- **Source passage**

Thus love and pain divided me.
And one day I heard of a pious maiden who had just died. And a circle formed around her gravestone, within which many youths and old men walked as if in everlasting bliss. They spoke softly so as not to wake the maiden.
Heavenly thoughts seemed perpetually to spray forth from the maiden’s tomb upon the youths like delicate sparks, producing a gentle sound. I greatly longed to walk there too. But only a miracle, they said, can lead into that circle. Yet I slowly approached the gravestone, filled with devotion and firm faith, my gaze lowered, and before I knew it, I was in the circle, which uttered a sound of miraculous beauty; and I felt as if eternal bliss were concentrated in a single instant. I saw my father too, reconciled and loving. He clasped me in his arms and wept. But I wept even more.
—Franz Schubert, July 3, 1822
One morning in 1822, Franz Schubert wrote down an enigmatic text in which all his ghosts seem to take shape: wandering, solitude, consolation, disappointed love. Inspired by this dreamlike narrative, conductor Raphaël Pichon devised a vast Romantic fresco, combining resurrection of unknown treasures with rediscovery of established masterpieces.
My Dream is the title given by Ferdinand Schubert to a text written by his brother in 1822. In this narrative, which does indeed resemble a transcription of a dream, the narrator, banished by his father, twice goes into exile: “I wandered once more into faraway regions. For long, long years I sang songs [lieder]. If I wished to sing of love, it turned to pain for me. And if I wished to sing only of pain again, it turned to love for me.” Thus the Wanderer, the eminently Schubertian archetype of the wayfarer, expresses himself through song; and that song, in its ambivalence, speaks of perpetual dissatisfaction and the absence of a true homeland in this world below.

- **Short problem 1**
Write out the part of the Schubert passage that opens with the words containing "Thus love and" and closes with "wept even more.".
- **Short problem 2**
Carry the passage on Schubert's dream narrative forward from its last sentence.

- **Data shown**

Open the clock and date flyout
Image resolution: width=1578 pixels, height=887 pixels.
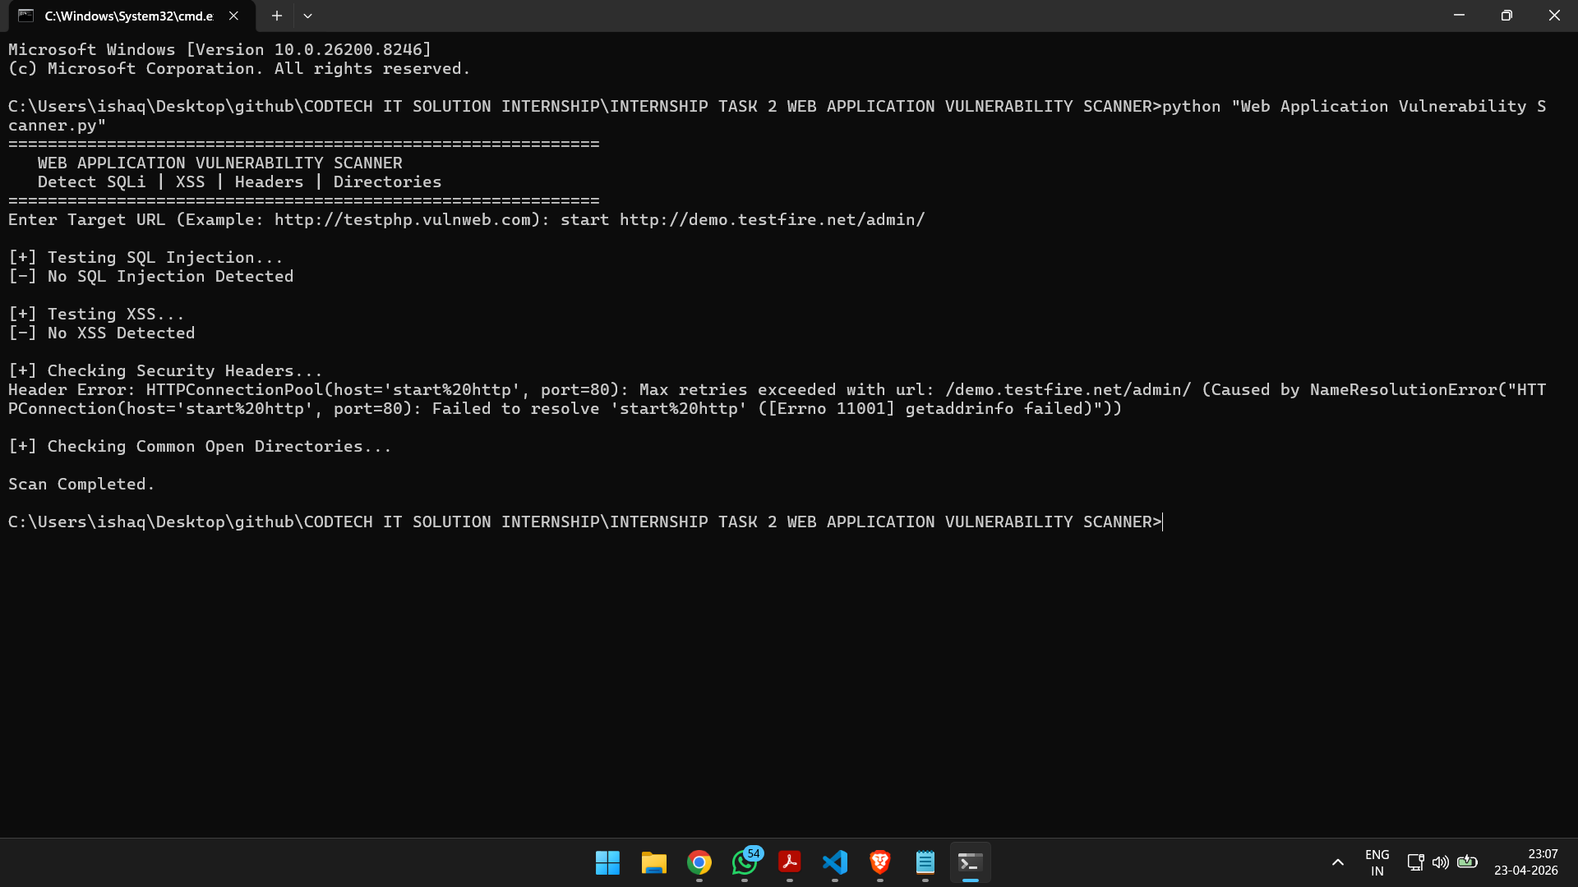[1525, 862]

- **Final result 1**
Thus love and pain divided me.
And one day I heard of a pious maiden who had just died. And a circle formed around her gravestone, within which many youths and old men walked as if in everlasting bliss. They spoke softly so as not to wake the maiden.
Heavenly thoughts seemed perpetually to spray forth from the maiden’s tomb upon the youths like delicate sparks, producing a gentle sound. I greatly longed to walk there too. But only a miracle, they said, can lead into that circle. Yet I slowly approached the gravestone, filled with devotion and firm faith, my gaze lowered, and before I knew it, I was in the circle, which uttered a sound of miraculous beauty; and I felt as if eternal bliss were concentrated in a single instant. I saw my father too, reconciled and loving. He clasped me in his arms and wept. But I wept even more.

- **Final result 2**
Like Schubert’s dream, the pieces in this program contrast different spaces. At the beginning of the second act of Schubert’s unfinished oratorio Lazarus (1820), Simon the Sadducee finds death is the only way out of a “world of misery.” In the story of the “Cloud Maiden” told by Froila, father of the hero of Alfonso und Estrella (1821–1822), an enchanted castle serves as a refuge from the “gloomy folly of earthly torments.” Thus, whether legendary, metaphysical, or mythological, places outside the material world are depicted by means of song. Like the Lorelei in Heine’s famous poem, the mermaids, nixies, and undines so dear to the German Romantics use their songs to deceive mortals: It is with their voices that Schubert’s “Cloud Maiden” and Schumann’s Meerfey construct the illusory world where they lure huntsmen and sailors to their doom. In Schumann’s piece, the bewitching yet ephemeral character of the illusion is embodied in a texture that conceals its own contours: The five voices intersect and the phrases overlap as if to lead the listener astray. By delineating a distant space, then, song explores another time. Repetition is the primary element: The act of singing the same melody to different strophes is what characterises the Lied—song in German—in its simplest form. Examples include the funeral chorus in Lazarus (“Sanft und still”), Ellen’s Third Song (Ave Maria, 1825), the mermaids’ song (“O wie wogt”) in Weber’s Oberon (1826) or, in the first act of Alfonso und Estrella, the chorus “Zur Jagd, zur Jagd!” The last two of these are inserted into the plot of an opera without inflecting the action: Here it is a scenic backdrop that appears, that of sirens or the hunt, both characteristic topoi of Romantic opera. This external framework nevertheless resonates with the interiority of the opera’s characters: At the end of the chorus of huntresses, Schubert assigns the horn-call motif to the solo clarinet in preparation for Estrella’s entrance aria.
To remain with Alfonso und Estrella, the “Cloud Maiden” song is a more complex case. The music, which sets a narrative this time, is more akin to a succession of lieder—indeed, one of these, the section describing the huntsman’s ascent to the castle, was later to provide the musical material for a song in Winterreise (No. 19, “Täuschung” [“Delusion”]). The music of the first strophe reappears only when the petrified hero is transformed into a legendary figure. His concluding plunge to his death veers towards the operatic: Melody becomes declamation, and the harp that accompanied Froila disappears behind the orchestra. In fact, this shift from lied to drama is largely played out in the accompaniment: By taking the place of the piano, the orchestra draws the lied away from the intimate, private sphere of the drawing room.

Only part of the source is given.